* _Task brief_
Which lines in the entries below contain the word "START"? List every such line in full, matching case exactly.

* _Data supplied_
..............................
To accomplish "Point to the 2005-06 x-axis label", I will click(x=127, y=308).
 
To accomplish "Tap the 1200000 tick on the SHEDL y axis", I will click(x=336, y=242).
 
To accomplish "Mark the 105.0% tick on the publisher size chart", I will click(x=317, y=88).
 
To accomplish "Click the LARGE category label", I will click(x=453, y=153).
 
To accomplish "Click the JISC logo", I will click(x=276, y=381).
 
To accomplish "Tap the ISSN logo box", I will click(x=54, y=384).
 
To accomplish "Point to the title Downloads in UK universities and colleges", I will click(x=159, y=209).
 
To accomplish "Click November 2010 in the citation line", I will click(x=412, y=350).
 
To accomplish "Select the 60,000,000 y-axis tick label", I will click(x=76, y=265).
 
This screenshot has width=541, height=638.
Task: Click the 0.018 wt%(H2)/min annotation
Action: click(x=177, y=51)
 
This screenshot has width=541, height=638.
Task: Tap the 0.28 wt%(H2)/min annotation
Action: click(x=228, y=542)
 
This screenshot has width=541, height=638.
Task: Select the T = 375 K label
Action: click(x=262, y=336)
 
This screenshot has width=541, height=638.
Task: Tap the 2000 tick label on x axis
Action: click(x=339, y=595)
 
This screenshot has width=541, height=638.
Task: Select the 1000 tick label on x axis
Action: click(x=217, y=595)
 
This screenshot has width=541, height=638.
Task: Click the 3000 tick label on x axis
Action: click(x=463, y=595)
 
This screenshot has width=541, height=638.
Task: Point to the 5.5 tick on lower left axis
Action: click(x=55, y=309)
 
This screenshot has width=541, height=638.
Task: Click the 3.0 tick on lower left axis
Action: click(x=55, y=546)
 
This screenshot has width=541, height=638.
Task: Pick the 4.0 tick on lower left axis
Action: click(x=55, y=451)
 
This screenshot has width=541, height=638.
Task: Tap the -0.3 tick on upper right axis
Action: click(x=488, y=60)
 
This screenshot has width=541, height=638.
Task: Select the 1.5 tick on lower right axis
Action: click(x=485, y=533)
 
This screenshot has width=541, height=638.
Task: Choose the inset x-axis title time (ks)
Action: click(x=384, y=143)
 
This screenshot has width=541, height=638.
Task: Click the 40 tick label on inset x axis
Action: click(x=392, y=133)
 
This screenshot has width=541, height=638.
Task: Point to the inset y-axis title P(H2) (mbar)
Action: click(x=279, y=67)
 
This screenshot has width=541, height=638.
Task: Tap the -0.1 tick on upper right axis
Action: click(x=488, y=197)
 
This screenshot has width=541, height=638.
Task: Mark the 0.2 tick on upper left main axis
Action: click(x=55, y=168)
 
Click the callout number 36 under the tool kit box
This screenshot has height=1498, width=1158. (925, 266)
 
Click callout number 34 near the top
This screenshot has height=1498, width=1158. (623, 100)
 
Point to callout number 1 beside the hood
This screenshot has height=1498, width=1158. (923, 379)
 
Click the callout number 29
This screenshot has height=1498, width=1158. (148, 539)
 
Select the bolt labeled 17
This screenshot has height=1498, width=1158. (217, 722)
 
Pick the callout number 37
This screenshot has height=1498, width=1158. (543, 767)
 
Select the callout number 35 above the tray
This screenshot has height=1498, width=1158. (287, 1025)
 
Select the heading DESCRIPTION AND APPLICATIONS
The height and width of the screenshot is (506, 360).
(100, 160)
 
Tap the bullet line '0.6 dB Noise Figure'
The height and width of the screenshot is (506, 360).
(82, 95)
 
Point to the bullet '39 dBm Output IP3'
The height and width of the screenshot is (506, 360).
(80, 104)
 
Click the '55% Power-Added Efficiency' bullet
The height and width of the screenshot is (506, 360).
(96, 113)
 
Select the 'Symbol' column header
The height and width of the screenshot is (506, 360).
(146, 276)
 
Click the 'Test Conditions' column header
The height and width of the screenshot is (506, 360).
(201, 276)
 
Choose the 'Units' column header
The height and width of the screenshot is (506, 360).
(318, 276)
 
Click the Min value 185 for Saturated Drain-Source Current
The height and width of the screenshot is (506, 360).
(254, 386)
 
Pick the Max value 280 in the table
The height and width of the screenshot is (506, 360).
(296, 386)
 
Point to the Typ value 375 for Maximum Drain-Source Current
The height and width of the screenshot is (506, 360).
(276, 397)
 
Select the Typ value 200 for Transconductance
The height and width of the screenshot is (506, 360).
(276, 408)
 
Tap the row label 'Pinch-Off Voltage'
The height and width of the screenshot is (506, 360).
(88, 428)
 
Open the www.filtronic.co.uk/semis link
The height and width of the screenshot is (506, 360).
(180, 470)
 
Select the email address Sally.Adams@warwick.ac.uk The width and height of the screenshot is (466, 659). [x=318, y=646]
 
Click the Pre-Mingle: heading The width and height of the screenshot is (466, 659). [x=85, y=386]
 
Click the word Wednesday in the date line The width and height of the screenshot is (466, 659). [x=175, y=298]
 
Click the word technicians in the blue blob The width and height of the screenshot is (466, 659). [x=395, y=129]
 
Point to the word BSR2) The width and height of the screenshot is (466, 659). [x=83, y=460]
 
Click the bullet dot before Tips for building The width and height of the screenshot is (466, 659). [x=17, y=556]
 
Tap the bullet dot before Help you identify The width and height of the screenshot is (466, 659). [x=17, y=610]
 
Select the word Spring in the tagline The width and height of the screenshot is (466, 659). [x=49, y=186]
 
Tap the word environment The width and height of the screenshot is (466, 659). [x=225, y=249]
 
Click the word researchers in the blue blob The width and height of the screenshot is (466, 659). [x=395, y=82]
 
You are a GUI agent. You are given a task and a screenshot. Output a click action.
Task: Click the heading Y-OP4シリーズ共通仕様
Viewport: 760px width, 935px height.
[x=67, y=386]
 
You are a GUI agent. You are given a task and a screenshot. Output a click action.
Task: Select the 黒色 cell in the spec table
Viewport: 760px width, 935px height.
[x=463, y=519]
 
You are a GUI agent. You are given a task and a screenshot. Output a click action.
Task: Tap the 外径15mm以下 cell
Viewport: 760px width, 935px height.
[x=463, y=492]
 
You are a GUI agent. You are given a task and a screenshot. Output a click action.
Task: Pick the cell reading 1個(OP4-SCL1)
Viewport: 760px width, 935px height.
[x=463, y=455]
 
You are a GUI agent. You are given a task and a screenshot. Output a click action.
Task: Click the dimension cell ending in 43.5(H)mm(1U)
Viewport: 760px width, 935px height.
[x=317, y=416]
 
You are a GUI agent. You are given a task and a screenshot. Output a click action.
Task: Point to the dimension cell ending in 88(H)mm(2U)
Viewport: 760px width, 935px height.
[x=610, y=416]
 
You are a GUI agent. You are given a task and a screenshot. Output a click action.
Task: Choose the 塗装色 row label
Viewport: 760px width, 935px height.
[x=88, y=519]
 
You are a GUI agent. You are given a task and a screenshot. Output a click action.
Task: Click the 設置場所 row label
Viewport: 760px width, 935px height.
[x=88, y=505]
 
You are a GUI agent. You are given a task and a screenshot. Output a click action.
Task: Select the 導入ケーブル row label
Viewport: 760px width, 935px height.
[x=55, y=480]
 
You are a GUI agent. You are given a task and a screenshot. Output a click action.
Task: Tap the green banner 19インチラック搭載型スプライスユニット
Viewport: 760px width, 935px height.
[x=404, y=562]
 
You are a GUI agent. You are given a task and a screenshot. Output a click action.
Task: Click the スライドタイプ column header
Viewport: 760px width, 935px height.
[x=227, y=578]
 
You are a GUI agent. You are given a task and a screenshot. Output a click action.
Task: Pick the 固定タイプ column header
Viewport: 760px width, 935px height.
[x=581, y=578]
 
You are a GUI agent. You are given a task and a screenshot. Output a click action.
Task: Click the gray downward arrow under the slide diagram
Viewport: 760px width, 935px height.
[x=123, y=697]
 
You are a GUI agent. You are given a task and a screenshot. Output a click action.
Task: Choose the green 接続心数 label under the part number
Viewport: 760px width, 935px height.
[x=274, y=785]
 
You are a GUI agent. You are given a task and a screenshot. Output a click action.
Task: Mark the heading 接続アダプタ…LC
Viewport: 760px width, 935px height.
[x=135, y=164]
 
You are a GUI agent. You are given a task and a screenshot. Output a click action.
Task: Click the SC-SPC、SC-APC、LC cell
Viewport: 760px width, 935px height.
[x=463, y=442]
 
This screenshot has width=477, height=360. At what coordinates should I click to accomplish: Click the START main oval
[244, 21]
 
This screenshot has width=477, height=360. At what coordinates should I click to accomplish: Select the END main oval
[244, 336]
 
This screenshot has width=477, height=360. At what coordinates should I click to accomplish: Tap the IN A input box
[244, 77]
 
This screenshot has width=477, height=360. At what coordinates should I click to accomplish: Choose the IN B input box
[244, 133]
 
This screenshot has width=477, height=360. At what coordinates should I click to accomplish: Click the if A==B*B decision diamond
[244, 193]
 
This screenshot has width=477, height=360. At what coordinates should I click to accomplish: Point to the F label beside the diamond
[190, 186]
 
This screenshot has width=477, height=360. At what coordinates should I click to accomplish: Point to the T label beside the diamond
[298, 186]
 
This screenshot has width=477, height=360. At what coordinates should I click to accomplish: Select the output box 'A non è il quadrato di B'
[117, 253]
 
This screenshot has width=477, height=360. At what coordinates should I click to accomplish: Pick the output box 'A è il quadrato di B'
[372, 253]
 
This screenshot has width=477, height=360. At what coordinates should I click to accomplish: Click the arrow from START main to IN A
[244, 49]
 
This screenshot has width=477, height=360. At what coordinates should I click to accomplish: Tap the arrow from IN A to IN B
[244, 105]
..............................
* _The response_
This screenshot has width=477, height=360. At what coordinates should I click to accomplish: Click the START main oval
This screenshot has width=477, height=360. At what coordinates should I click to accomplish: Click the arrow from START main to IN A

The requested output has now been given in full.